Chances are you don't want or need a deba unless you are a fish monger. A gyuto is a nice all around knife. If you want something thicker than most gyutos, you can get a "western" deba. Wusthof is a german name brand. They make a lot of serviceable knives, none of which perform particularly well in cutting tasks.


----------



## Eamon Burke (Oct 8, 2011)

I think you mean a "western deba". A deba is a fish butchery tool, and looks like this:





They are very thick and heavy.


A western deba is this:




They are much thicker and heavier than a regular gyuto/chef's, but are intended to be more well-rounded than a Deba.

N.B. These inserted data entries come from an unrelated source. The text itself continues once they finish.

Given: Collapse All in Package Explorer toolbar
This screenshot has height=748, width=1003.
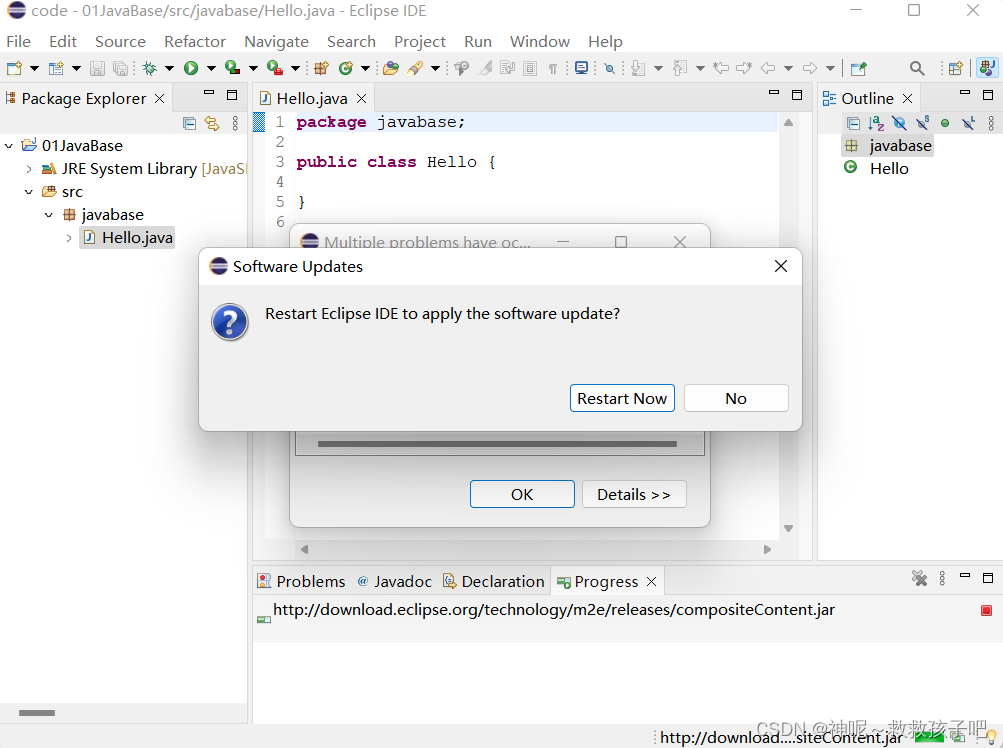Looking at the screenshot, I should tap(189, 123).
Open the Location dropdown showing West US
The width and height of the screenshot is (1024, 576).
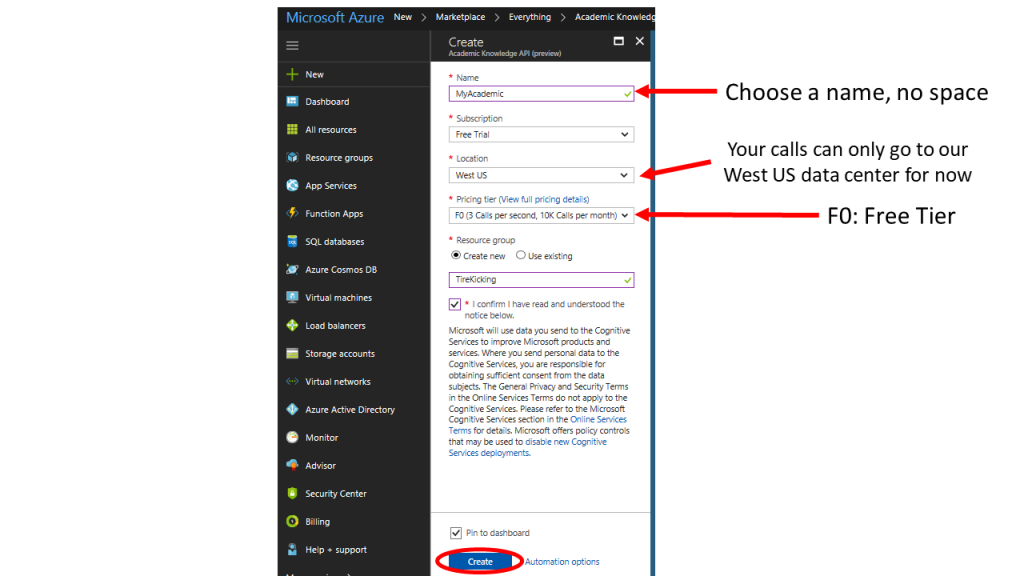pos(541,174)
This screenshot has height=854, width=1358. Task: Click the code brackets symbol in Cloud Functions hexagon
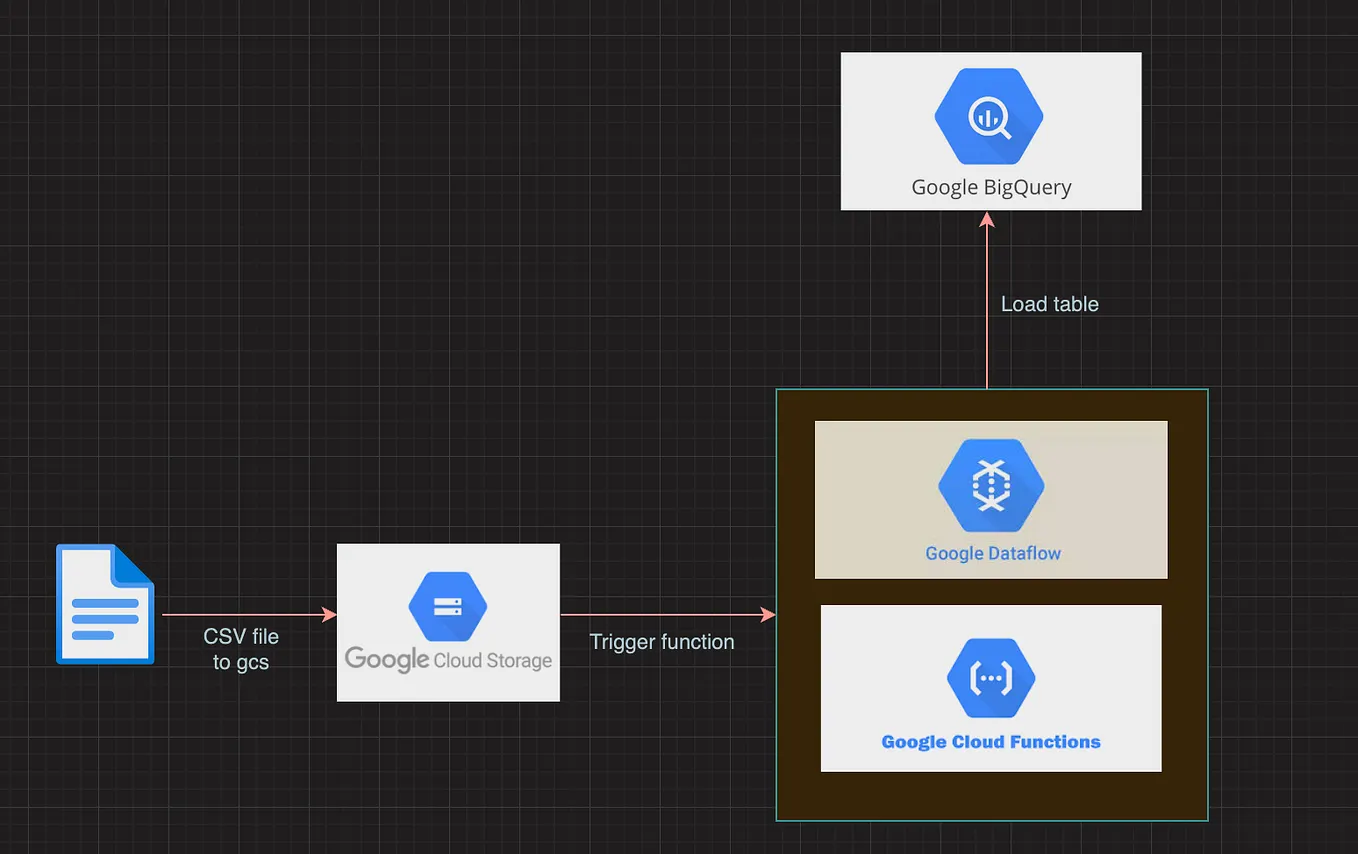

The question of "would it be better" is a philosophical one. A practical answer can only be obtained if you give us information about what you want! There is a questionnaire for just these kinds of situations:
http://www.kitchenknifeforums.com/showthread.php?2058-Which-knife-should-you-buy


----------



## bechler (Oct 8, 2011)

I know gyutos are very thin and was wondering if the deba is a more durable "workhorse" kind of a knife. I am looking at the western deba from Hattori. 

Here is the link, the knife is about half way down the page.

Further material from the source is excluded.